Five years after hitting the German market, private bus operator Flixbus has gained near-monopoly status in the long-haul bus business. It's now active in 26 countries and is hoping to expand to the US in 2018.
Called "the Uber of long-haul bus travel" by some experts, the Munich-based startup Flixbus has managed to turn into a real heavyweight in Germany — and Europe for that matter — within just five years.
The company boasts hundreds of thousands of daily connections to some 1,400 destinations in 26 countries. It controls 94 percent of the long-haul bus business on its home market.
When it was founded back in 2013, Flixbus profited from Germany's move to deregulate the bus market — previously only state-run operators were permitted to run shuttle services between cities across the nation.
"We were the fastest on the deregulated market among all contenders and had set our sights on a nationwide network right from the start," CEO Andre Schwämmlein told the AFP news agency.
Customer base swelling
Over the five years it has existed, Flixbus has attracted roughly 100 million customers. It's still engaged in a fierce battle to woo passengers away from trains, planes and cars. But with the extremely low fares that have set the bus company apart, the cards seem to be stacked in its favor.
Flixbus turned its first annual profit last year due to growing passenger numbers and its own expansionist policies. Its rapid development is in spite of the fact that it owns just one single bus. The rest of the fleet is owned by some 300 small- and medium-sized companies that Flixbus has "partnerships" with. A more accurate description would be companies that Flixbus has absorbed or franchised.
What Flixbus does is run the booking system, develop its smartphone app and organize the various routes and timetables.

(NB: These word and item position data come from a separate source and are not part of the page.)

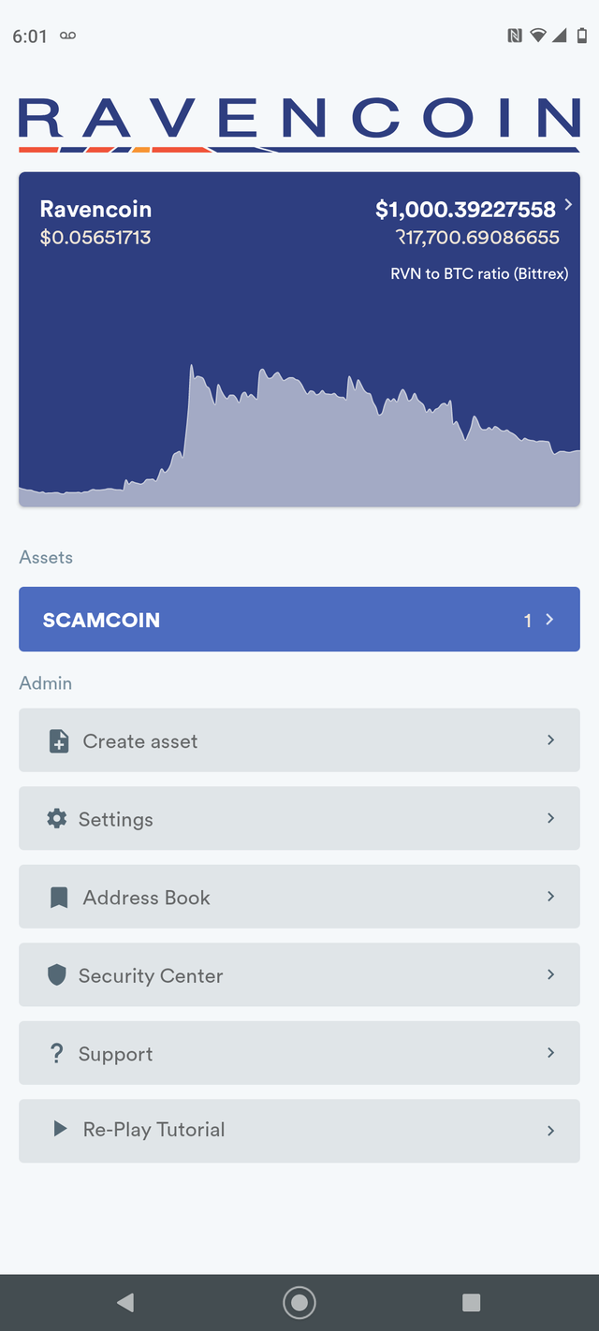599x1331 pixels.
Task: Tap the Address Book bookmark icon
Action: (x=59, y=898)
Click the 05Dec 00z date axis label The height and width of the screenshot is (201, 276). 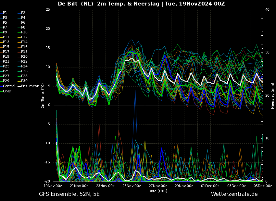point(263,186)
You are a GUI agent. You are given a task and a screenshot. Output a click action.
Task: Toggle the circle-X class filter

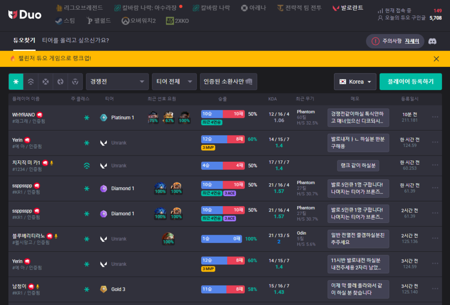pyautogui.click(x=46, y=82)
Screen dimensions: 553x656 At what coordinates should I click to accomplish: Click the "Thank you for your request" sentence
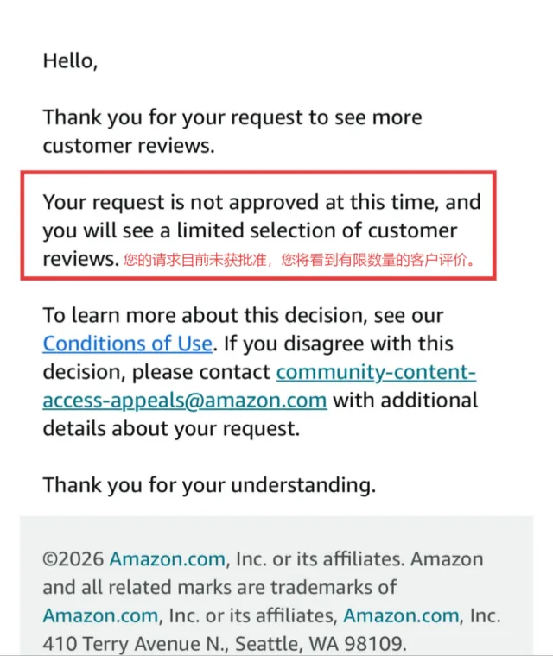coord(232,117)
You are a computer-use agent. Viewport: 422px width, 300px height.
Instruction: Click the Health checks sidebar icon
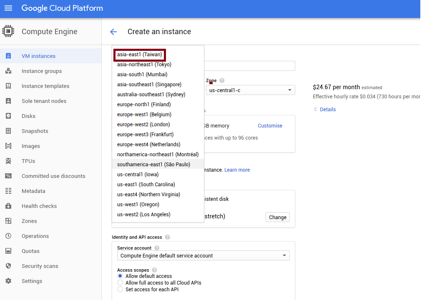(8, 206)
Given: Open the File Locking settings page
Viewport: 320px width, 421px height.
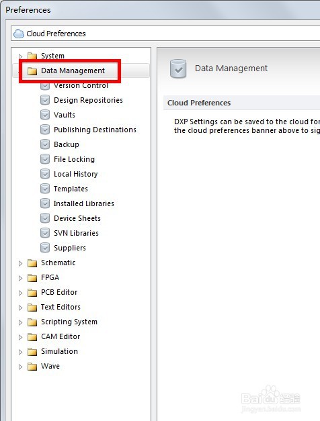Looking at the screenshot, I should (74, 159).
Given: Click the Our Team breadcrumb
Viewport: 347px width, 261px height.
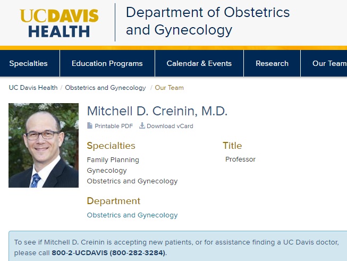Looking at the screenshot, I should (170, 88).
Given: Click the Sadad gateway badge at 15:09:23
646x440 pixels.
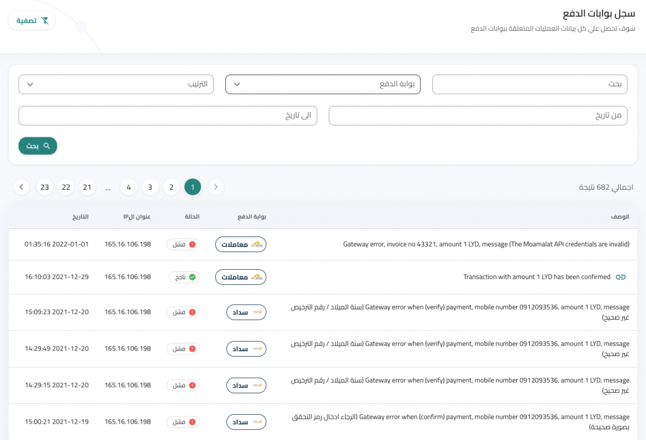Looking at the screenshot, I should coord(246,312).
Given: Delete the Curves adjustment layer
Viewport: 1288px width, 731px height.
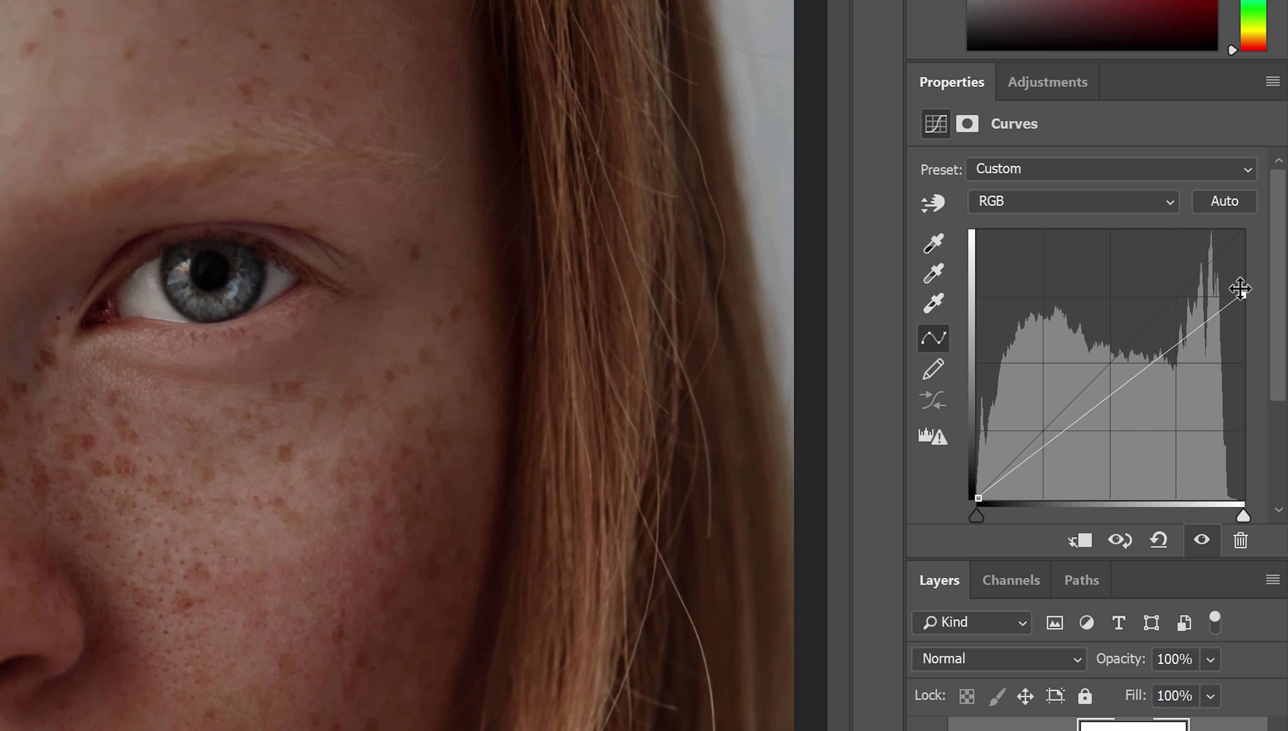Looking at the screenshot, I should (x=1240, y=540).
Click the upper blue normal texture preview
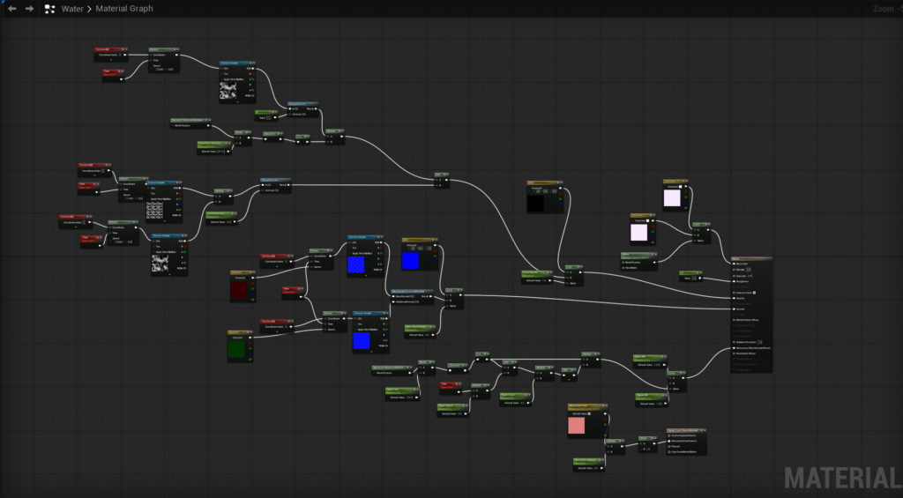903x498 pixels. click(357, 262)
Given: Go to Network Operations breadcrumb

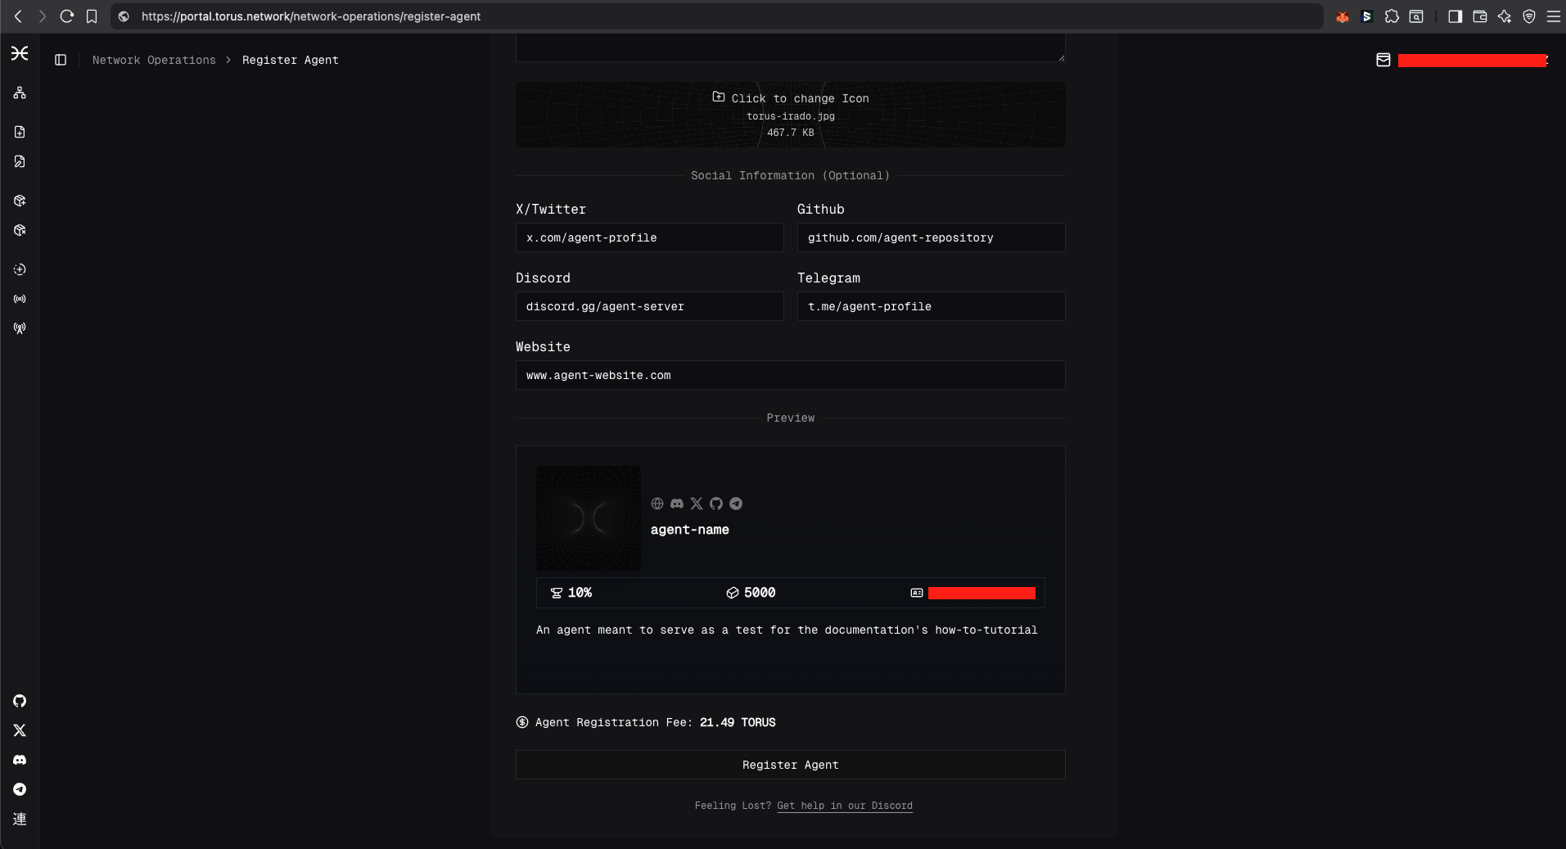Looking at the screenshot, I should tap(154, 60).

Not resting on its laurels
And it keeps looking for new offers to make its bus service even more attractive. "We are mulling ways of entertaining passengers during trips," Schwämmlein said. He told the German business daily Handelsblatt that customers may soon be able to watch movies free of charge.
It's also considering forging alliances with airlines, including Germany's flagship carrier Lufthansa. Flixbus co-founder Jochen Engert told the Süddeutsche Zeitung daily on Tuesday that clients would certainly appreciate the offer of buying just one ticket for their journey from home via the airport to some European destination.
Flixbus also announced last year that it's hoping to enter the US market sometime in 2018. It wants to set up a base in Los Angeles, throwing the gauntlet to domestic providers Greyhound, Stagecoach and others in its first venture outside of Europe.